Homeless people in cities have all kinds of tricks to help them survive their situation. There are leisure centres or cheap gyms where you can shower; reduced aisles in supermarkets; underpasses for when it rains.
It’s grim to think about, but when you’re without a fixed address in a home or shelter, and at the mercy of a welfare system which won’t give you housing benefits, let alone a job, these little tricks are all you’re left with.
One youth homeless charity, the New Horizon Youth Centre, has another trick up its sleeve. The centre works to find accomodation for vulnerable young people. When all else fails, it hands out bus tickets and information on night buses so they have somewhere safe to sleep at night.
As Amelia Gentleman reported in The Guardian last week, these are desperate (but necessary) measures, taken by a charity flooded by the rising number of homeless young people in the capital:
The charity is unable to help the growing numbers of young people to find emergency accommodation, a problem it attributes to rising rents, a reduction in the number of hostel places, reductions in benefit payments, and changes in the ways local authorities fund hostels, obliging young people to have a local connection to be eligible for a place.

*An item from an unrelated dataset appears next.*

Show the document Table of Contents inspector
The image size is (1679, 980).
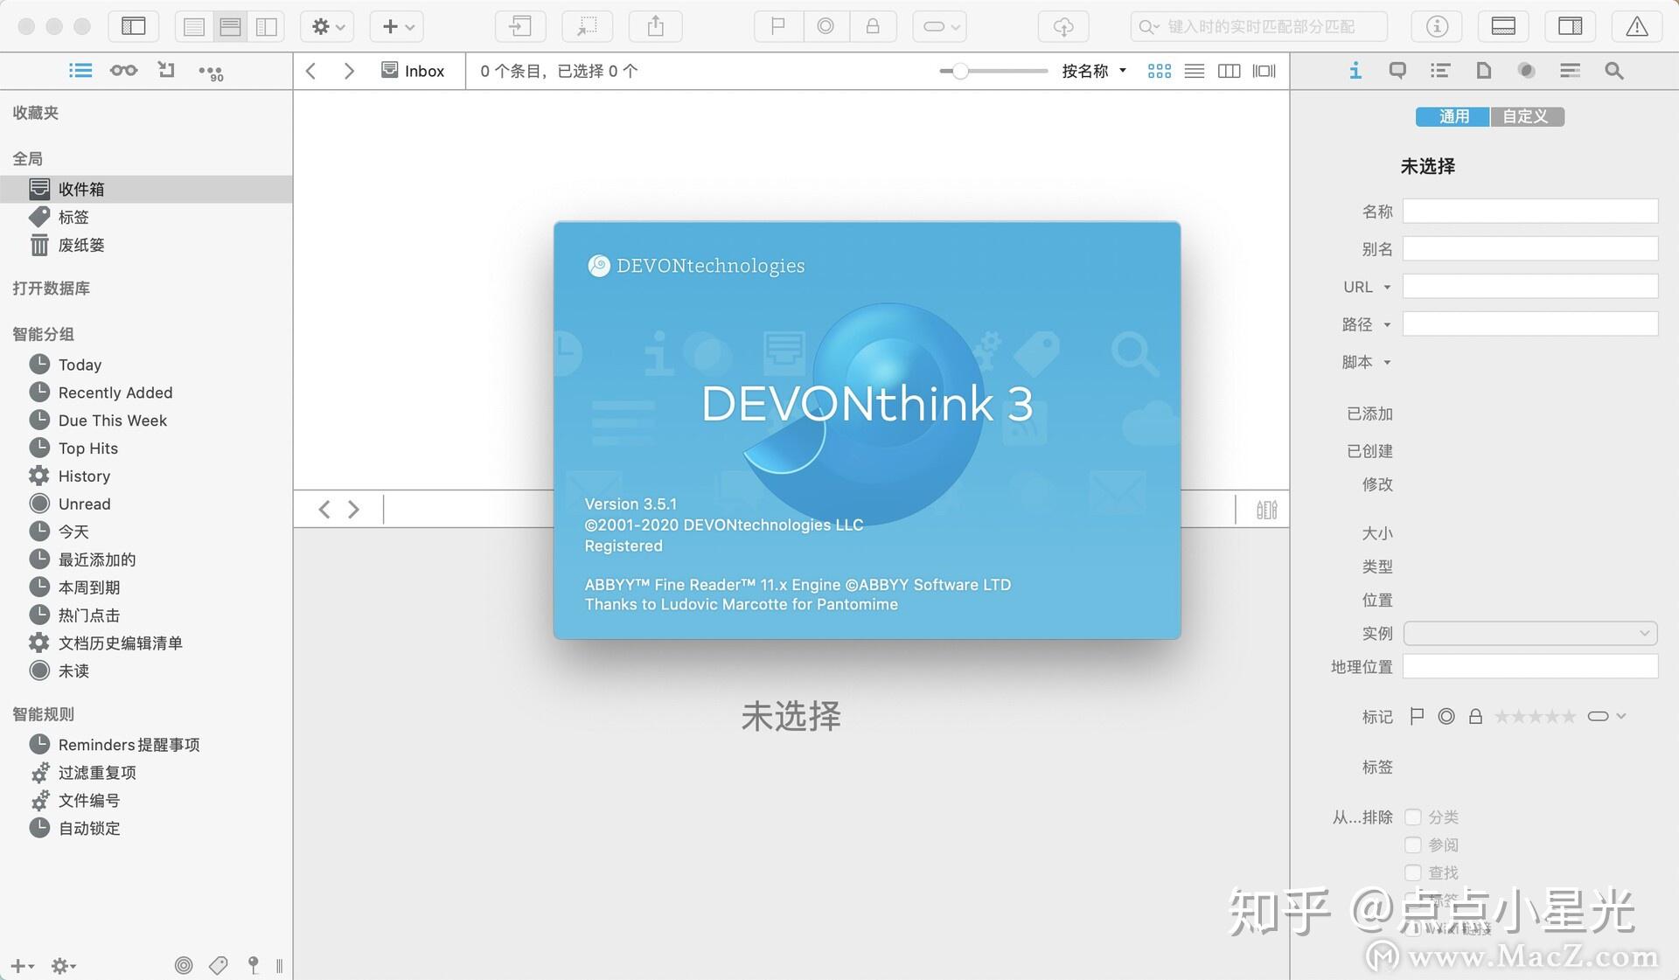(x=1439, y=71)
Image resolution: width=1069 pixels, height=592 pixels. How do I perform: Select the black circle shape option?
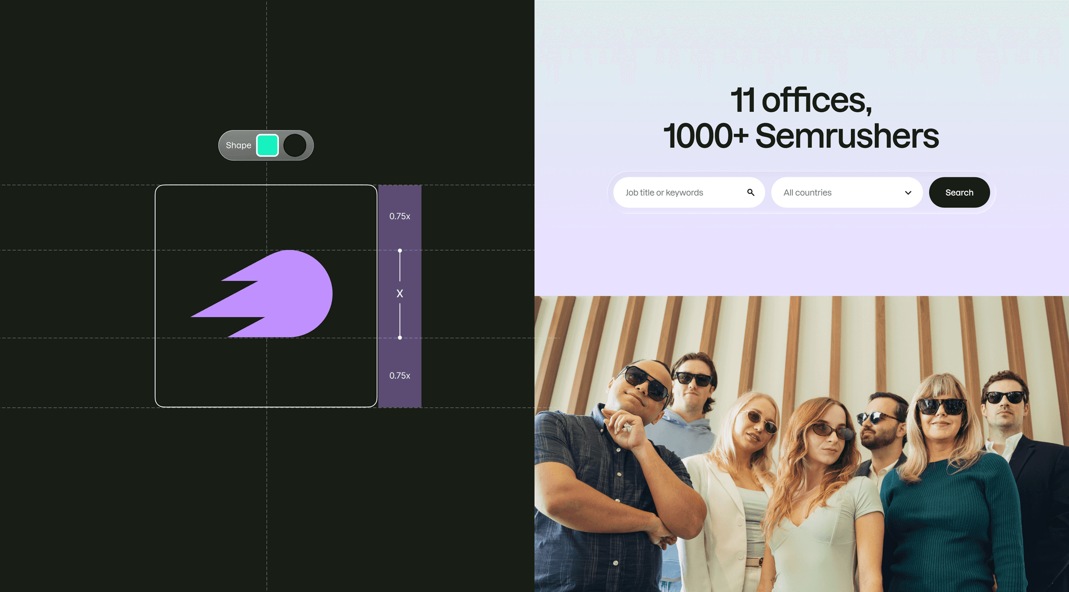click(295, 145)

Research by St Mungo’s hospital shows that the number of rough sleepers in London has more than doubled in the past four years, so it’s no wonder New Horizon is struggling.

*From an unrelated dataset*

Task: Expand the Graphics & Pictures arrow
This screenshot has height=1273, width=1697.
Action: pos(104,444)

Four years ago, Shelagh O’Connor, director of the centre, told Gentleman, the charity could place almost all the young people who came to it in hostels or temporary accomodation. Now, they can only manage about half.
“It’s a dire situation”, O’Connor added. “It has never been as bad as this; I am extremely worried. It is so difficult at the moment and I can’t see any new strategies being put in place that might improve the situation.”